I planned this trip so that I’d be in India during Holi, also known as the Festival of Colour, where people cover each other in coloured dye.  A day before this, however, people make bonfires (which I only found out on the day), which symbolises the burning of Holika, a mythological Hindu demoness who was killed by the god Brahma. 

Throughout Mumbai the air was filled with thick smoke, as people lit bonfires.  Communities came together to build big ones, like this one in the Worli district.

The effigy is of the lone surviving terrorist who was caught after last year’s November attacks in Mumbai. The text has the name of the terrorist, Ajmal Kasab, with ‘Taliban’ written on the grenade.

It was 45 feet tall, and I found it incredible that this was to be lit surrounded by high-rise wooden buildings, only a few feet away! Then again, Indians are crazy.  Safety comes second to celebrations and tradition!

I took these pictures around 9pm, and the crowd was just starting to gather, as well as media crews.

On the other side of the effigy, residents were preparing flowers and incense for rituals.

Sticking with the theme of terrorism, this rocket, placed on a string, led to the effigy and lit it at midnight.  I didn’t hang around until then but I heard later on the news that buildings caught fire from it and people got injured.  I tried to look for pictures of the effigy alight but haven’t succeeded in finding any yet.  To be honest, I can’t imagine anyone being able to be remotely close to it without getting singed.

Along an adjacent street a much smaller bonfire was prepared, and the children there wanted their picture with me :D

Every street had numerous bonfires.  An aerial view of the city would have been pretty cool.

The next day celebrations began and dye-throwing commenced!

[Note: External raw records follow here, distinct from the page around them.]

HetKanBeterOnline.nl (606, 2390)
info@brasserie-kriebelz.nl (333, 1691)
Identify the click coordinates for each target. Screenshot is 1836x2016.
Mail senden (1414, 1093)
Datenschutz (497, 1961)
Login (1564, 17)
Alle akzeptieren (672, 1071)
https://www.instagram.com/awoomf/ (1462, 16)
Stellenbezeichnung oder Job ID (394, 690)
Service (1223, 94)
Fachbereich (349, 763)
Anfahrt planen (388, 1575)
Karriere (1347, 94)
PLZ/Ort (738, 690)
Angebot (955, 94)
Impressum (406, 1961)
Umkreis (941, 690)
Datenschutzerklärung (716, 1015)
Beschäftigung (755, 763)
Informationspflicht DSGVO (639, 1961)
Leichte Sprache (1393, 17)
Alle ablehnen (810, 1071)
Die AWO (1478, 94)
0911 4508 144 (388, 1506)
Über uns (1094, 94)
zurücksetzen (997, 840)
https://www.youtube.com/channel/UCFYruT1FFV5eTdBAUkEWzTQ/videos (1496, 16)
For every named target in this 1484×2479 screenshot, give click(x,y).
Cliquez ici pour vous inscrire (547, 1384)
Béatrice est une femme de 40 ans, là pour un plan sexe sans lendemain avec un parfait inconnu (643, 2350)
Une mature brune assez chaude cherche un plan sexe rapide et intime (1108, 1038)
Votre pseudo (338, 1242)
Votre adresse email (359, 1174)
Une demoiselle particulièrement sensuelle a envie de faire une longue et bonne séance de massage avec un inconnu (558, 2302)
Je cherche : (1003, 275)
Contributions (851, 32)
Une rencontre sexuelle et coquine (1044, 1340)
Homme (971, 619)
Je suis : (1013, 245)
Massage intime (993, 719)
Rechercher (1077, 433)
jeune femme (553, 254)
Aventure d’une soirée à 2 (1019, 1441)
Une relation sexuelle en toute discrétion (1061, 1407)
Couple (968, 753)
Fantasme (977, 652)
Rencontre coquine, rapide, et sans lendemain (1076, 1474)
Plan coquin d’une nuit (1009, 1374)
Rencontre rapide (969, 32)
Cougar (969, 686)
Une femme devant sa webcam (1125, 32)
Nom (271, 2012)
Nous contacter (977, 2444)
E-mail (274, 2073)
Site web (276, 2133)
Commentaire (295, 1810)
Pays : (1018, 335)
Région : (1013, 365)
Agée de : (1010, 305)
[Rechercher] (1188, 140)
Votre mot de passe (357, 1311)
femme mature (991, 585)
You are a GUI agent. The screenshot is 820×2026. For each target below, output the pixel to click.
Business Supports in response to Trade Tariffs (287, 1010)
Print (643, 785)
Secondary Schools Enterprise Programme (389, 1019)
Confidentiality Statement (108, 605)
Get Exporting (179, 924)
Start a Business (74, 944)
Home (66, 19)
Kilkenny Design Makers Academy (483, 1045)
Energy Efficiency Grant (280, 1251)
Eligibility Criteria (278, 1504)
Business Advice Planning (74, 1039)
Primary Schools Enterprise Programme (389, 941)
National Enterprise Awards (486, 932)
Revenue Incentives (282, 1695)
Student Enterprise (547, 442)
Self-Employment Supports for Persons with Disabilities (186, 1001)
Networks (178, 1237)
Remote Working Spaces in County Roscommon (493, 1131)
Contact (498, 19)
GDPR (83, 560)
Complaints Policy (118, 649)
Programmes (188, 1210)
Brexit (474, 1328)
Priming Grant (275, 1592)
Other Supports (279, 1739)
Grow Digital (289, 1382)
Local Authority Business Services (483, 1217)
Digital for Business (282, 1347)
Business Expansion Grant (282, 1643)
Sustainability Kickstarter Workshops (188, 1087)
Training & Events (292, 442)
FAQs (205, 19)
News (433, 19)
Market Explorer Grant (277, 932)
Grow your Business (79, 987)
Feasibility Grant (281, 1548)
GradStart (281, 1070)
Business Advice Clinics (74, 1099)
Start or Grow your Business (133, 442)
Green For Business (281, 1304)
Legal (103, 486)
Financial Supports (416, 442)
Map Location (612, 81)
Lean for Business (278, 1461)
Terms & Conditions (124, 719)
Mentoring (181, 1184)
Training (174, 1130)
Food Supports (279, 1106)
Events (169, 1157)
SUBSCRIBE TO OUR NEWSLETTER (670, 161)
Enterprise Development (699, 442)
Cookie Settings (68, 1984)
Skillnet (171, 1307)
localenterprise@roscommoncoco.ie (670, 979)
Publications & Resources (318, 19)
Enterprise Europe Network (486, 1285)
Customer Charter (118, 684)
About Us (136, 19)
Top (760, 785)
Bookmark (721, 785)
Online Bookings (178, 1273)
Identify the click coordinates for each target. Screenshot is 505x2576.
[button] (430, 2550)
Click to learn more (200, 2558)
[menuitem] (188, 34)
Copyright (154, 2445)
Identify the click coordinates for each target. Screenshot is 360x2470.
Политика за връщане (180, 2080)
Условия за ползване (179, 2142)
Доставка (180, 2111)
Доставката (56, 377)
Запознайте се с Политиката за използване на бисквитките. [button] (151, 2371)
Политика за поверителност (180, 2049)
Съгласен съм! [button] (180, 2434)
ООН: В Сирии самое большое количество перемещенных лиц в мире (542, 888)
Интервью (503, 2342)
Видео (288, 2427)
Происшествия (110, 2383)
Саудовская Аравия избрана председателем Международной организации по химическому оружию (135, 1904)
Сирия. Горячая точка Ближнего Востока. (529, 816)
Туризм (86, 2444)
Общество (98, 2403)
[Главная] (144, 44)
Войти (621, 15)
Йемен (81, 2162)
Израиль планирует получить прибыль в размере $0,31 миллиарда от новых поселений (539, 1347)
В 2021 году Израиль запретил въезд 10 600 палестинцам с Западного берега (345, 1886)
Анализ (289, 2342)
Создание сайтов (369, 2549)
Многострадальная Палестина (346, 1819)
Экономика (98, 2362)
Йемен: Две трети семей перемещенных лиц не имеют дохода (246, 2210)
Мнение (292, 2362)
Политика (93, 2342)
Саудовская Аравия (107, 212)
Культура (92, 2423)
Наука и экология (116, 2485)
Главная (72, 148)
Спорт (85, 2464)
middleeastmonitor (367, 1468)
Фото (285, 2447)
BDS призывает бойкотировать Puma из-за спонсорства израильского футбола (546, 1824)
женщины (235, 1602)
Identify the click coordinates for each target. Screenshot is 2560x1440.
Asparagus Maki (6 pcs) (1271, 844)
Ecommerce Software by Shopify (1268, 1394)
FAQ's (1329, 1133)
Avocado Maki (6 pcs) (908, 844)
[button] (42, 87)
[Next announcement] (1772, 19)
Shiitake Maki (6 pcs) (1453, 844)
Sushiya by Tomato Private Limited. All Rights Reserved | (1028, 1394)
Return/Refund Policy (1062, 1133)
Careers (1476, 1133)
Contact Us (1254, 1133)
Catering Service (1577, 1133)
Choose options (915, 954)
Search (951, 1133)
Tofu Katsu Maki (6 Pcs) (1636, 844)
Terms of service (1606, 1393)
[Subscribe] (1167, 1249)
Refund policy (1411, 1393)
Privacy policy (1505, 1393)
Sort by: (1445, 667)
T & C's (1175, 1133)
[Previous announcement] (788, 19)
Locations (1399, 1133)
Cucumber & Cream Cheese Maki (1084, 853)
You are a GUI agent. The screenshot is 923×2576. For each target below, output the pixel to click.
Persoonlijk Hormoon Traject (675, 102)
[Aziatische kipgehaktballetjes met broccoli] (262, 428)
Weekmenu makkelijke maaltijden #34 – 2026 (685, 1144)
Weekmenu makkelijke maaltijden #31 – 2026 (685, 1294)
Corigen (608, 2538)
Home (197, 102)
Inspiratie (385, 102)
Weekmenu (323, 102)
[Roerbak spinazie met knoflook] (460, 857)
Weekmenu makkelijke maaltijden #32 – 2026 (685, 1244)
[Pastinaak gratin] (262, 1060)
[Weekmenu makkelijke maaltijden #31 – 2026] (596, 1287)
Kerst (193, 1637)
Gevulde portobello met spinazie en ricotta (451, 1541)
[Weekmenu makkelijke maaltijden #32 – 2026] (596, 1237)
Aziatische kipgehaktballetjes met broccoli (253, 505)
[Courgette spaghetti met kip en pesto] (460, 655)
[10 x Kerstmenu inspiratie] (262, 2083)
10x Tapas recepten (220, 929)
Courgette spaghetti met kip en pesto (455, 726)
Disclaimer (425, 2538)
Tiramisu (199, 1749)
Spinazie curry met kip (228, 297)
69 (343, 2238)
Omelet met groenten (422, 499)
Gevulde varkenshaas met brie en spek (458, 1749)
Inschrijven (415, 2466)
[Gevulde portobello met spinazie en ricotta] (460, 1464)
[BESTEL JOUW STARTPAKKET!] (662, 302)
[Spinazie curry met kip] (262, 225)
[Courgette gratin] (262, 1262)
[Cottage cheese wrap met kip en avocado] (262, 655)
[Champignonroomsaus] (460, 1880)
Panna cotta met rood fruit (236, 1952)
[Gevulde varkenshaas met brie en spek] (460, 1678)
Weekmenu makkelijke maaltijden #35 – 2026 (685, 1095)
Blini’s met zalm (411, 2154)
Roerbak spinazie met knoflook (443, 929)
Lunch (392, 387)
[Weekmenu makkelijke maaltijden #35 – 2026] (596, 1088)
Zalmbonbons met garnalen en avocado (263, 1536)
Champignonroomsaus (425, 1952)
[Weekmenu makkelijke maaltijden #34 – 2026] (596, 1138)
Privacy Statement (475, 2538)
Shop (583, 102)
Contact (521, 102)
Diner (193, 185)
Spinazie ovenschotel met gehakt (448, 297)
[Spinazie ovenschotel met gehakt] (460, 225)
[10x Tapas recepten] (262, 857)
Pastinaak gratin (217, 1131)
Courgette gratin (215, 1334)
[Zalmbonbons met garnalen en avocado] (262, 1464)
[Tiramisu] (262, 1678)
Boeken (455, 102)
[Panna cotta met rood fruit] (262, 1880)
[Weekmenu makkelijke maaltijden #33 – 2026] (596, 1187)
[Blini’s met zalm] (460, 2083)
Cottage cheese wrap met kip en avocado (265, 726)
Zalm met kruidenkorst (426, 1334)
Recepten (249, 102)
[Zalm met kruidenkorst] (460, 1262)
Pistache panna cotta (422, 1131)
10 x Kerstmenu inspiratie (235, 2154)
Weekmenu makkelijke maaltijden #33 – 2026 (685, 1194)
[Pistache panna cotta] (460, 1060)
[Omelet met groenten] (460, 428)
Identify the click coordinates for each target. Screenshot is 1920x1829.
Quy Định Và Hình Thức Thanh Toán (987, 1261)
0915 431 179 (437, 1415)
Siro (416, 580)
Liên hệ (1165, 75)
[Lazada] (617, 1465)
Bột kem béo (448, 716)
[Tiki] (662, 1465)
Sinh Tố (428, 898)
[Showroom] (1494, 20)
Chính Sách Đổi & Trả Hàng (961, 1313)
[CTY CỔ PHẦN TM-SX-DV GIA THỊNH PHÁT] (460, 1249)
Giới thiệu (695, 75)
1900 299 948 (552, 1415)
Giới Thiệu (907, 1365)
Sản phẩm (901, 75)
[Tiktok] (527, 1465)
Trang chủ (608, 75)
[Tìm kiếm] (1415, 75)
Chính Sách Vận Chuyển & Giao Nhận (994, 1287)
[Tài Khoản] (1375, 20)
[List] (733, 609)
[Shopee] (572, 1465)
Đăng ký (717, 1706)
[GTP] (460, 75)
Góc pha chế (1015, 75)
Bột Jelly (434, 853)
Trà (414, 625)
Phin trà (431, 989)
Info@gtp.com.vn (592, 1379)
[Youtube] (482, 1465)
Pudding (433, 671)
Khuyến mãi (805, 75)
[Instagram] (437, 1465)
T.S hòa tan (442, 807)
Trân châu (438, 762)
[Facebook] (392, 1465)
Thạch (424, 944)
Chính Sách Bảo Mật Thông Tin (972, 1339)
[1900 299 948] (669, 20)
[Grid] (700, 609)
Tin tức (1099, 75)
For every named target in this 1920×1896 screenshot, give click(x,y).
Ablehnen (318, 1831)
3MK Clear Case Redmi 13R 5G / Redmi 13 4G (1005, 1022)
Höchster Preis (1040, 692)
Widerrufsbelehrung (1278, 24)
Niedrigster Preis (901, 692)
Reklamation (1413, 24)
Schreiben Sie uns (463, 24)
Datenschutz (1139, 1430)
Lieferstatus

Yay!

I went to Juhu Beach, which is a popular destination for people as they can wash the dye off in the sea. Convenient, although the effect on the environment is questionable! Still, there was nothing like the mess during Ganesh Chaturthi last year.

I can’t decide which one I prefer..

People playing Kabaddi, a popular South Asian game:

People clambered on the walls of a hotel to get a glimpse of festivities taking part in a private function.

Hm.  The beach was more fun!

I think these boys were burying a random drunkard. Like most people, they were eager to pose!

This dog started following me after I gestured to her.  An hour later she was still walking alongside me, so I bought her some food in an attempt to distract her.  She gobbled it up and still managed to catch up with me.

Holi was so much fun, and I somehow managed to save my camera from turning bright red.  The same couldn’t be said of me.

Two days later, I still had a yellow tint on my face. Lovely.

Hinduism is so full of mystery, stories and colours.  No matter what your religious stance, you cannot deny how vibrant its festivals are, and if they involve celebrating and dancing on the beach, I’m there!